カラオケは単なる遊びではないかと思われるかもしれないが、実は少しずつコンテンツにお金を払おうという機運も生まれている。これもTwitterだけをやっていると気づかないのではないだろうか。もちろん、生計を立てるというところまではいかないのだろうが、取るに足らないコンテンツで稼いだ金でコンビニのコーヒーなどを飲むと不思議な気分になる。何もないところからお金が湧いてきたような気分になるのである。もちろんYouTubeのように大成功者が出ているプラットフォームもある。YouTubeもテレビの人たちから見ると「所詮カラオケ」だったのだろうが大衆の力というのは恐ろしいものだ。

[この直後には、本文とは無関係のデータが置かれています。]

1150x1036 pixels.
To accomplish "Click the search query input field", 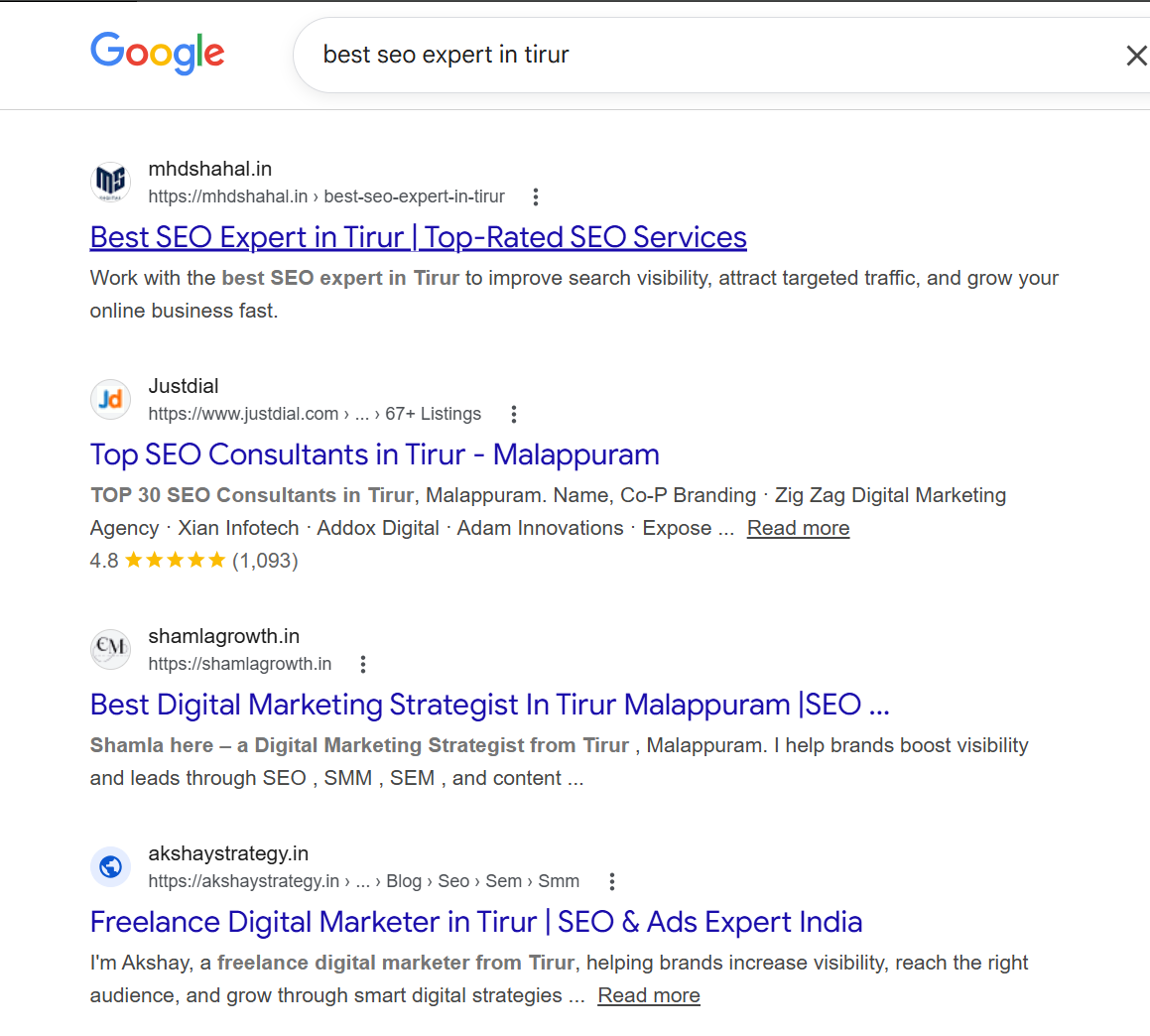I will 695,55.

やりたいことがあり表現方法を身につけたい人にはネットはとても楽しい場所になりつつある。それは同時に、やりたいことが見つからない人にとってはとてもつまらない場所になりつつあるということでもある。建設的な人は別のSNSに流れてしまい、お金をもらって極端なことをいうような人しか残らないからだ。お金をもらって人を不快にする人とその人たちに不快にさせられるという人がいる一方で、やりたいことをやっていたらお金が回ってきたという人が共存する世界なのだ。

この変化は永遠に続くと思われた閉塞的な世界が少しずつ変わりつつあることを意味しているのかもしれない。2008年(リーマンショック)から2011年(東日本大震災)までのあの停滞しきっていた時代から少しずつ立ち直り始めているということのように思える。暗闇の10年が過ぎ去り新しい光が見えはじめているのかもしれない。